Baby T-Rex fossil listed on eBay for $3 million sparks outrage

FAN Editor

The fossil of a baby T-Rex is being sold on eBay for almost $3 million, sparking outrage among the scientific community.

The 68-million years old fossil, reportedly listed by professional fossil hunter Alan Detrich, has a “buy it now” asking price of $2.95 million. The listing, last updated on Tuesday, claims the artefact is “most likely the only baby T-rex in the world,” adding that the specimen has a 15-foot-long body, 21-inch skull and serrated teeth.

“This Rex was a very dangerous meat eater. It’s a RARE opportunity indeed to ever see a baby REX,” it says. “Histology shows the specimen to be approximately 4 years old upon death. Reconstruction of the skull has been done by Curator of Vertebrate Paleontology (from Natural History Museum in FL).”

Detrich loaned the fossil to the University of Kansas Natural History Museum in 2017, according to The Guardian, where it was still on display when he listed the specimen on eBay.
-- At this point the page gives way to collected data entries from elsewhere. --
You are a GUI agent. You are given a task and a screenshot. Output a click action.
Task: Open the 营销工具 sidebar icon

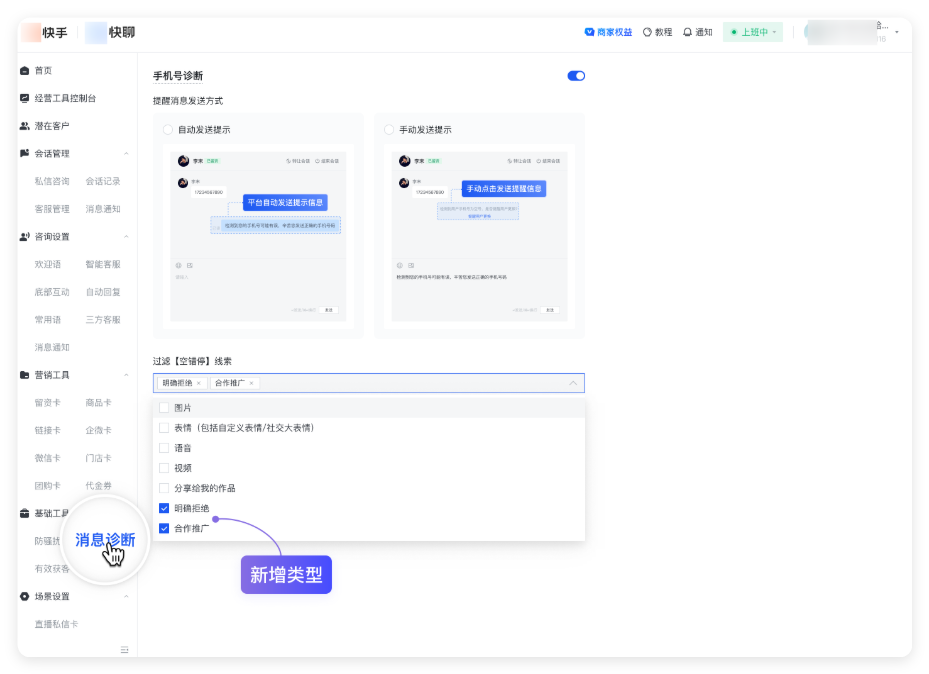click(24, 374)
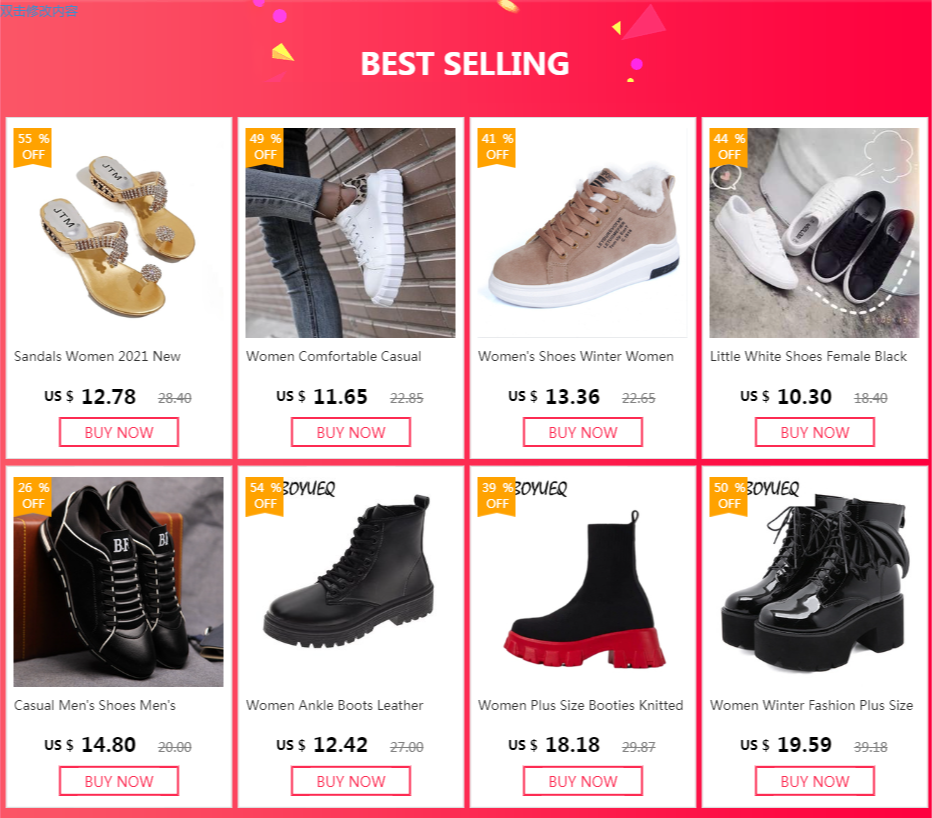This screenshot has width=932, height=818.
Task: Click the Little White Shoes Female Black title
Action: click(x=808, y=356)
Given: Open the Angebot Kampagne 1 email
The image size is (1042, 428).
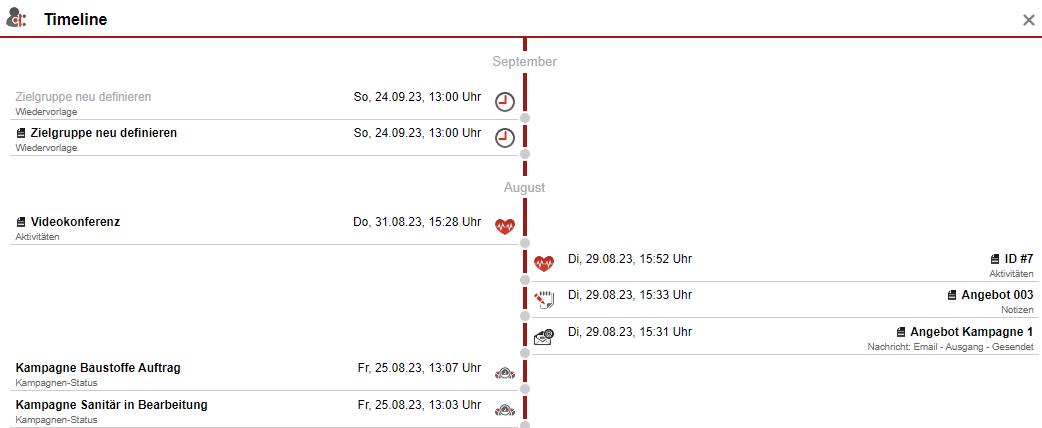Looking at the screenshot, I should coord(971,332).
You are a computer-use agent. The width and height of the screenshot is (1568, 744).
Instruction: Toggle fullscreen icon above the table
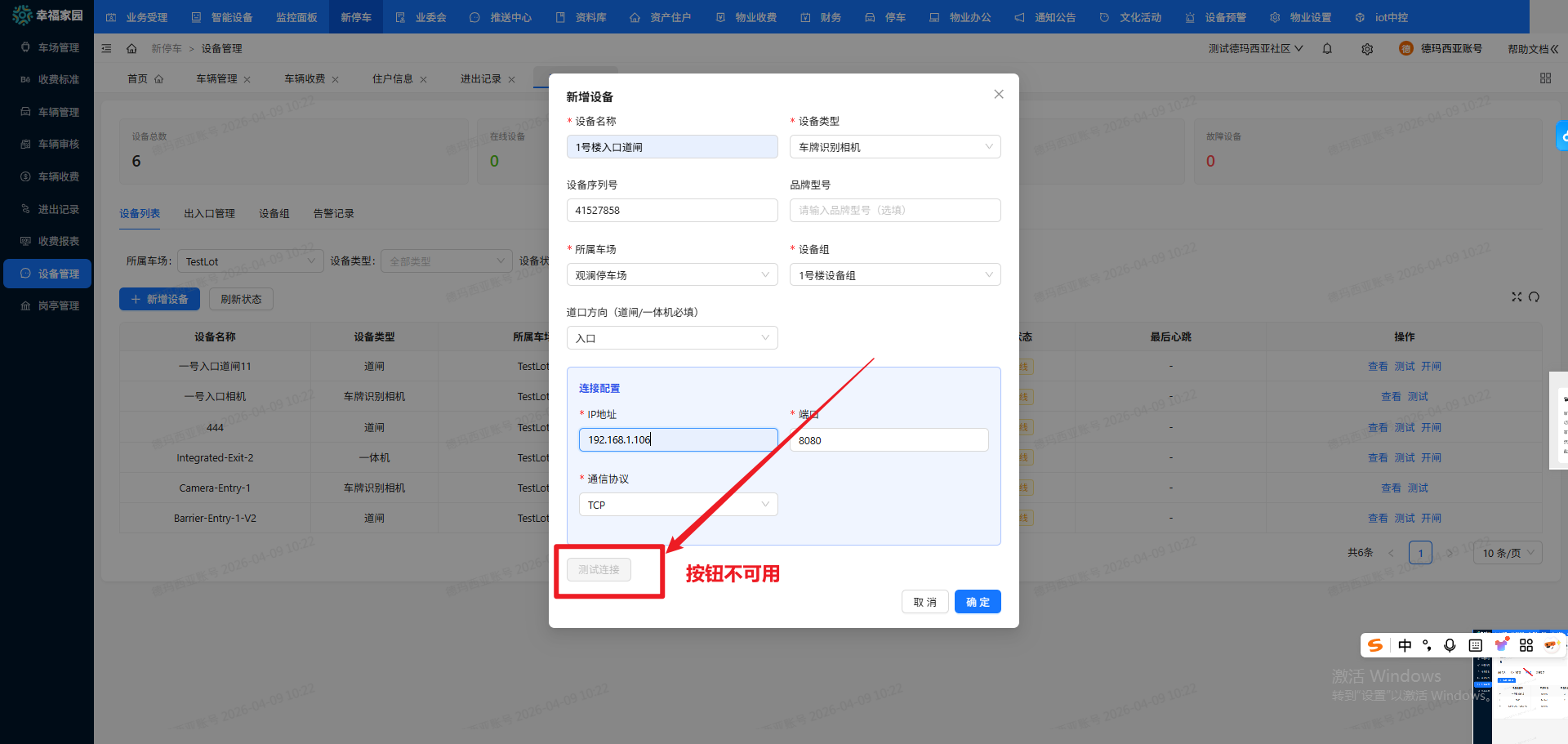tap(1517, 297)
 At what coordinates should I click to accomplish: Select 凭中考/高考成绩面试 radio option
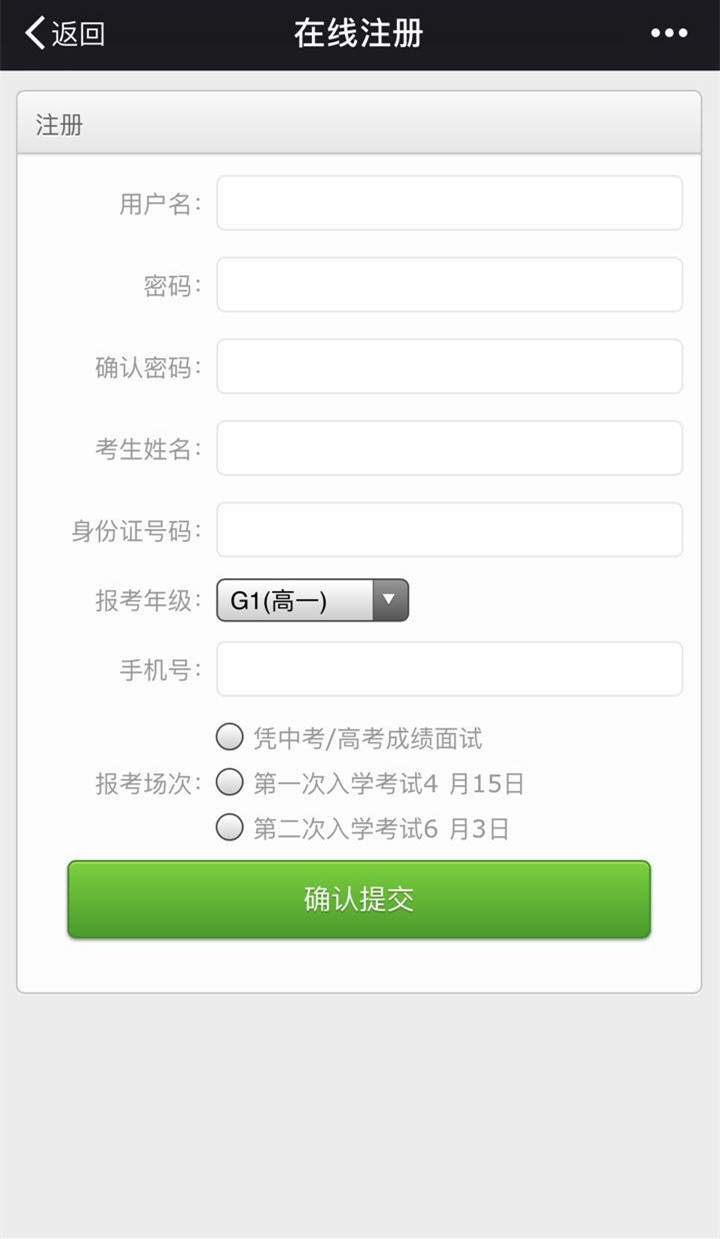click(x=230, y=738)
The skeleton, believed to be 68-million years old, was discovered by Detrich in 2013 and subsequently became his property.

Leonard Krishtalka, director of the University of Kansas’ Biodiversity Institute, said in a statement last week that the university’s Natural History Museum does not sell or mediate the sale of specimens to private individuals.
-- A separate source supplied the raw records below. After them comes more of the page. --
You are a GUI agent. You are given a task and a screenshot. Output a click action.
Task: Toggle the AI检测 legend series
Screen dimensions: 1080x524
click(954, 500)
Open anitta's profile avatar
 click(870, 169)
“Accordingly, the specimen on exhibit-loan to us has been removed from exhibit and is being returned to the owner. We have asked that the owner remove any association with us from his sale listing,” he said.

Meanwhile, the Society of Vertebrate Paleontology (SVP) published an open letter voicing “ethical concerns” that “the fossil, which represents a unique part of life’s past, may be lost from the public trust.”
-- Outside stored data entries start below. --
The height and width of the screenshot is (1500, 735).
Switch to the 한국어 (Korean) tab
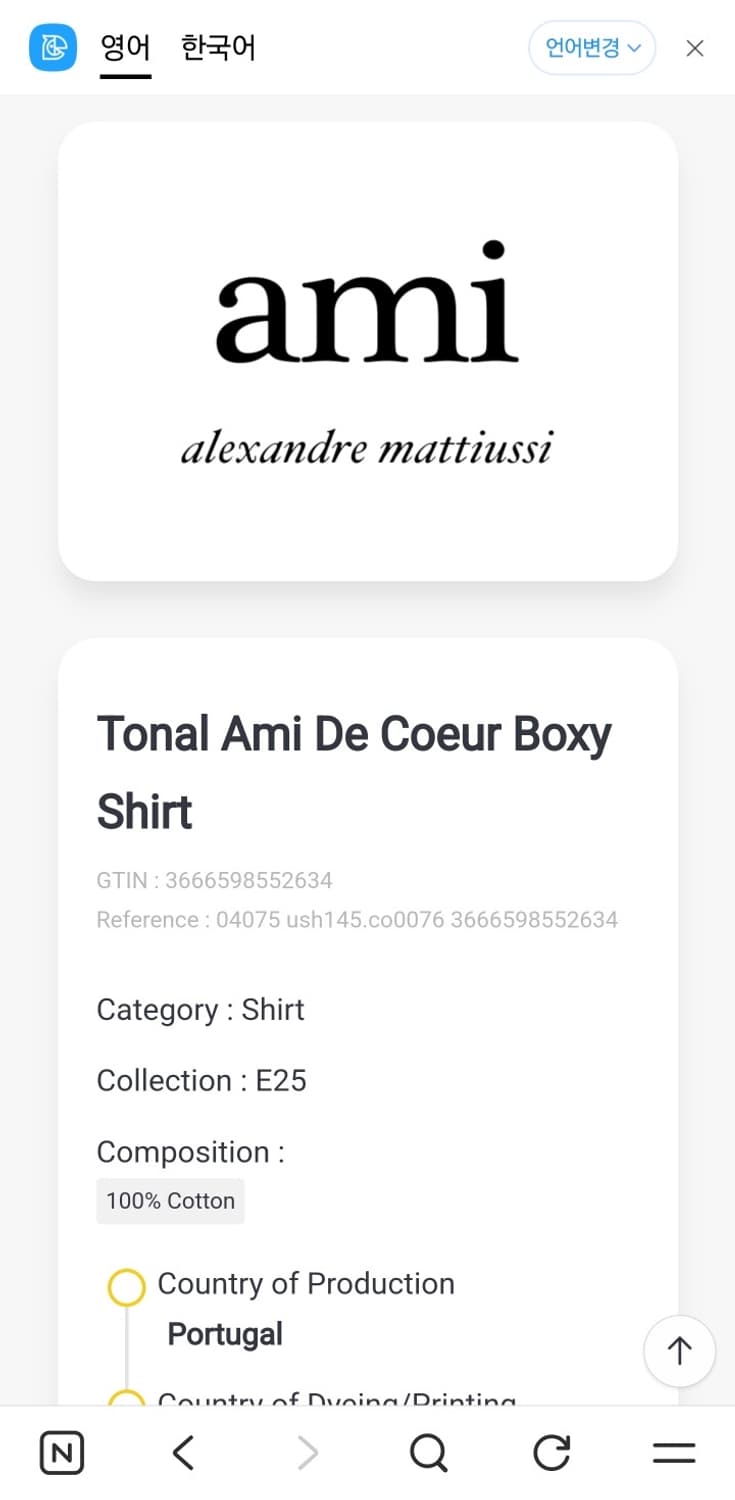218,47
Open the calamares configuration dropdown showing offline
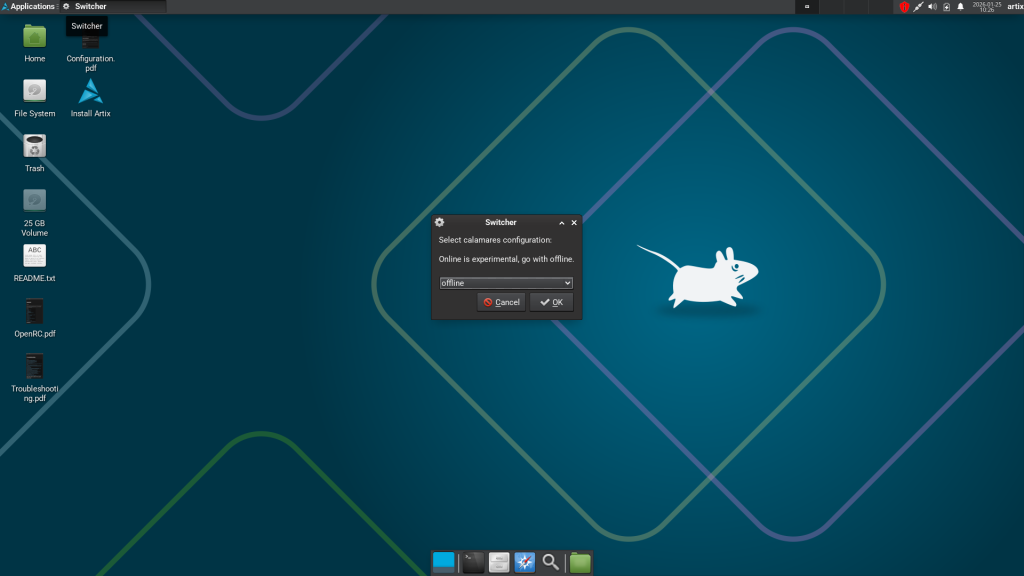 506,282
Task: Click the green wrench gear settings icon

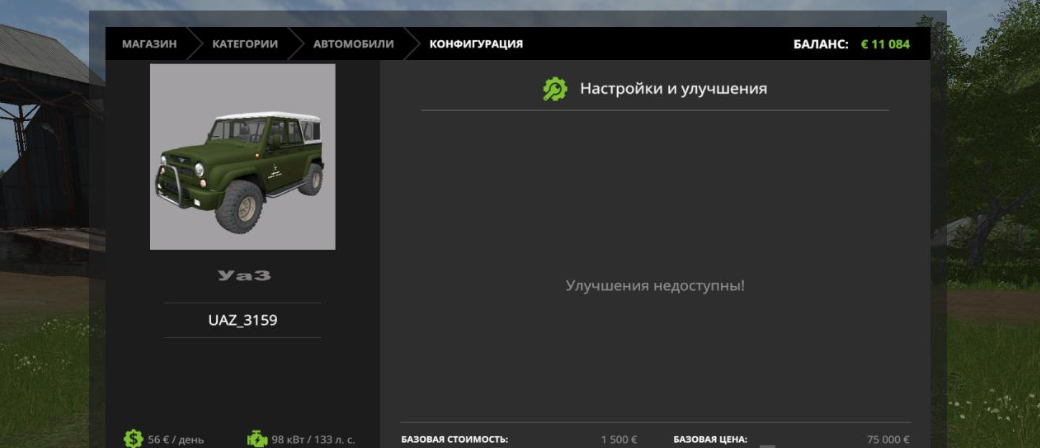Action: (554, 89)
“Its owner used the specimen’s scientific importance, including its exhibition status at KU, as part of his advertising strategy. Only casts and other replicas of vertebrate fossils should be traded, not the fossils themselves,” the SVP said.

“Because vertebrate fossils are rare, most of them contribute uniquely to our knowledge of the history of life. Each one that is lost from the public trust, is part of that already fragmentary history that we will never collectively recover,” the society added.